Pour revendiquer les morts, les groupes armés "offrent souvent un soutien financier aux familles", relevait le titre. Dans son article paru dans la revue "Tsantsa" en 1999, l’ethnologue suisse Christine von Kaenel-Mounoud expliquait plus en détail que "pendant la période faste du MRP (Mouvement de la résistance palestinienne), le combattant était assuré, au cas où il devait perdre la vie, de la prise en charge économique et éducative de sa famille par l’organisation politique pour laquelle il combattait. Enjeu qui n’était pas des moindres au vu des conditions de vie dans les camps et le difficile accès aux emplois." Difficile cependant d’estimer précisément ce qu’il en est aujourd’hui, à l’heure où les morts palestiniennes se comptent par milliers depuis le 7 octobre.

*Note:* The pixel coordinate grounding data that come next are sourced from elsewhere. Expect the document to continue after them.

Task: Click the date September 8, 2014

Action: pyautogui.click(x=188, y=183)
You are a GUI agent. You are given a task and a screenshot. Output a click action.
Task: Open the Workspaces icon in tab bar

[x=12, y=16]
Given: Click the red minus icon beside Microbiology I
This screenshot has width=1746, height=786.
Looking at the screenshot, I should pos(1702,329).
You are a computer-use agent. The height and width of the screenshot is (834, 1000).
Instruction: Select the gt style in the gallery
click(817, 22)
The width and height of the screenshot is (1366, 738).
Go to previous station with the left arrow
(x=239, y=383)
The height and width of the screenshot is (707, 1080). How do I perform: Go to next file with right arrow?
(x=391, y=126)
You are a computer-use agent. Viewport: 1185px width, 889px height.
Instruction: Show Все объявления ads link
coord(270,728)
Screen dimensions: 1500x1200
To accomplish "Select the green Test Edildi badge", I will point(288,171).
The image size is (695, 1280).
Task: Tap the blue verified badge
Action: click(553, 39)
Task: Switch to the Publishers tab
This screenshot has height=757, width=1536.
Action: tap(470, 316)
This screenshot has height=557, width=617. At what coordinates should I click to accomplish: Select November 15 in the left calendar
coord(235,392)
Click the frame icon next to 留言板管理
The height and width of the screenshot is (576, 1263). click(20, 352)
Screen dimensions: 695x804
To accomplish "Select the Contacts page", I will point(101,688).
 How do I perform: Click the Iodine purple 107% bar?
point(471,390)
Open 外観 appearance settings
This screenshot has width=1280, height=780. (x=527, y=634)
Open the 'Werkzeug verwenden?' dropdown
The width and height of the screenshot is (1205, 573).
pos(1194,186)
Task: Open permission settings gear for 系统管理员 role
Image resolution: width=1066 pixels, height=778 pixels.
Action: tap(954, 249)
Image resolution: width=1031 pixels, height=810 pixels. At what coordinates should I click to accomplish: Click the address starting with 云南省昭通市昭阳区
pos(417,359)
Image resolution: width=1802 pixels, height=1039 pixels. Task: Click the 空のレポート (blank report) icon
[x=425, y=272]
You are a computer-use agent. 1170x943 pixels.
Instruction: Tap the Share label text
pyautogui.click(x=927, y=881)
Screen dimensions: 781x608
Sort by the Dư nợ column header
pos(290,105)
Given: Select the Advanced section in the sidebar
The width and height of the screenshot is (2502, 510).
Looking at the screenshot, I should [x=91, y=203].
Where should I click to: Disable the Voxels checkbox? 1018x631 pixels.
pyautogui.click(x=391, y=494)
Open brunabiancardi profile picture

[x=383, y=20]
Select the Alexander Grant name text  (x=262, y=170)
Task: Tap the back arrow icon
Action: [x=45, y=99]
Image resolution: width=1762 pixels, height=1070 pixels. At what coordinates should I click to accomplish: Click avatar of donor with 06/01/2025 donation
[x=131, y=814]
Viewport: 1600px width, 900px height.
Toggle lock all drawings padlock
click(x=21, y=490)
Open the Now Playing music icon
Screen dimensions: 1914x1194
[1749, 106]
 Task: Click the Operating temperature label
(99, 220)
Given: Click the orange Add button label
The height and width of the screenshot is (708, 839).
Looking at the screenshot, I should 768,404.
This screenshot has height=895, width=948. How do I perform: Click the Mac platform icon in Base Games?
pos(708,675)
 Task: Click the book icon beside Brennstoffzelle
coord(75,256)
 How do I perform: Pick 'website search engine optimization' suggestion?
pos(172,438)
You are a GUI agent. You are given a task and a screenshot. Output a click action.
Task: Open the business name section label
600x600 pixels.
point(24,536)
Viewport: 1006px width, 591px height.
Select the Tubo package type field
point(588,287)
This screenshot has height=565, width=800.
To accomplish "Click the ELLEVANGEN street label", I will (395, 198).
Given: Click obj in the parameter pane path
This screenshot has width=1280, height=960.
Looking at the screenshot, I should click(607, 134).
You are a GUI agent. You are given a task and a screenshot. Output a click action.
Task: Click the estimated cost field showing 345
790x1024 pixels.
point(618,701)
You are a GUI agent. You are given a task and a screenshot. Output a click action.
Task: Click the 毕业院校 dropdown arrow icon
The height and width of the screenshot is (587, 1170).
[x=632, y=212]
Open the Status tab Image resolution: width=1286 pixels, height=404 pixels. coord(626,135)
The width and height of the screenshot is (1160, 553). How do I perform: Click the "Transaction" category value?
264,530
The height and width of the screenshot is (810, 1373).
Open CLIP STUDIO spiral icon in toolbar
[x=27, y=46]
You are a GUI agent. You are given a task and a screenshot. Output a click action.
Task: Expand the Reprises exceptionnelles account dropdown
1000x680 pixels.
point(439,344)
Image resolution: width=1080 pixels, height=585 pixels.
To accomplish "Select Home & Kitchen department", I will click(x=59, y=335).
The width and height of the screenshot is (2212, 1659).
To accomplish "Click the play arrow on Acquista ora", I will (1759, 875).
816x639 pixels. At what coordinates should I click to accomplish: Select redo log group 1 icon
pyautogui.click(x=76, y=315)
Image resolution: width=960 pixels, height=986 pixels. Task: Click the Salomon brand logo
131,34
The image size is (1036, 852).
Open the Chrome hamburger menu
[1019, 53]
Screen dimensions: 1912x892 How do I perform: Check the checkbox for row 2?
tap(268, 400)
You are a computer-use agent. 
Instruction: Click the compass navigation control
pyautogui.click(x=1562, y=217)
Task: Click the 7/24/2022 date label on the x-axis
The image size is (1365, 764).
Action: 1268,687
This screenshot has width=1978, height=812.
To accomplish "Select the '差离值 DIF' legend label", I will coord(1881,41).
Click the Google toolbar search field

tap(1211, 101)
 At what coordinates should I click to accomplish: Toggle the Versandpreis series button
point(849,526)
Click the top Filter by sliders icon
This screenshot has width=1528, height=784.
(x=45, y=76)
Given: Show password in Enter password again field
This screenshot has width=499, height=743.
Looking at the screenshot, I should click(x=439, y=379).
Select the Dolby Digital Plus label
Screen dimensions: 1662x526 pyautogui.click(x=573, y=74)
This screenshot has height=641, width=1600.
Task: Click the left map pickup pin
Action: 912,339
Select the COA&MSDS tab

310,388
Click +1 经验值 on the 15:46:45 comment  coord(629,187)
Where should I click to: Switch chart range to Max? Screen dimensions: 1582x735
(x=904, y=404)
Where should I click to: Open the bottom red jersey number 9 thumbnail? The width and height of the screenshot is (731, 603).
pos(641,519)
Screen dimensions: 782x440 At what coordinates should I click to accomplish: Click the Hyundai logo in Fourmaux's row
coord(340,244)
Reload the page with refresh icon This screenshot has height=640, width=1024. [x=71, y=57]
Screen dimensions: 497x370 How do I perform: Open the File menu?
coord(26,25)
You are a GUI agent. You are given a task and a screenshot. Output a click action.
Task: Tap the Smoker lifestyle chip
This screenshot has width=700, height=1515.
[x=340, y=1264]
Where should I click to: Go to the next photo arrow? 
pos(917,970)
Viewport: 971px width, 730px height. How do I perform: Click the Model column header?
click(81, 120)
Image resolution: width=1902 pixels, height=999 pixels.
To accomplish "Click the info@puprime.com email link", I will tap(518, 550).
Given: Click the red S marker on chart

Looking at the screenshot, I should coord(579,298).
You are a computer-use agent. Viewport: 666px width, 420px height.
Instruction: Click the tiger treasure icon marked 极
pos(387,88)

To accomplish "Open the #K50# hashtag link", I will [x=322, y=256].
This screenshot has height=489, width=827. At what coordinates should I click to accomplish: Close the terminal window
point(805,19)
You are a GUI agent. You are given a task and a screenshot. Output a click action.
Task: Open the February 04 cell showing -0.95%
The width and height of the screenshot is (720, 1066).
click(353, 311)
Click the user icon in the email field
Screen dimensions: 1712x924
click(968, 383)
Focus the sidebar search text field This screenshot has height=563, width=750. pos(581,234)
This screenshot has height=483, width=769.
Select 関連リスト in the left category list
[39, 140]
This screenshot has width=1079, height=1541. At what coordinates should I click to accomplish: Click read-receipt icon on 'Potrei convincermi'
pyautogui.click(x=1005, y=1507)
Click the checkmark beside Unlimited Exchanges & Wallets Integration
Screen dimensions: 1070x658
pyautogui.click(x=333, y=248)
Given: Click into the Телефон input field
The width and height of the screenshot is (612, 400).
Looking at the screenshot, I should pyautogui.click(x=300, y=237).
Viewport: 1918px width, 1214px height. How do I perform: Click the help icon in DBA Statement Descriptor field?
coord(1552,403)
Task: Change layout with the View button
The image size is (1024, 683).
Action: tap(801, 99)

Dans sa chronique du Point intitulée ""Chahid" ou le mort VIP", l’écrivain algérien Kamel Daoud estimait que "transformer le mort palestinien en "chahid", c’est non seulement réduire l’expérience universelle de la mort à une "assignation confessionnelle", mais c’est en outre imposer par la sémantique une "hiérarchie entre les cadavres". Cela suggère, soulignait l’auteur, "que ""nos" morts sont des morts nobles, et les "leurs", des dépouilles ou des carcasses. On peut en sourire si on est incroyant, ou à peine s’intéresser au titre de chahid si l’on se soucie des bilans ou des faits. Mais cette décoration abstraite, en vogue dans le monde dit "musulman", signe avant tout une sournoise et triste classification : comme si, face à un Occident qu’on accuse de hiérarchiser les vivants, on répondait en hiérarchisant les morts".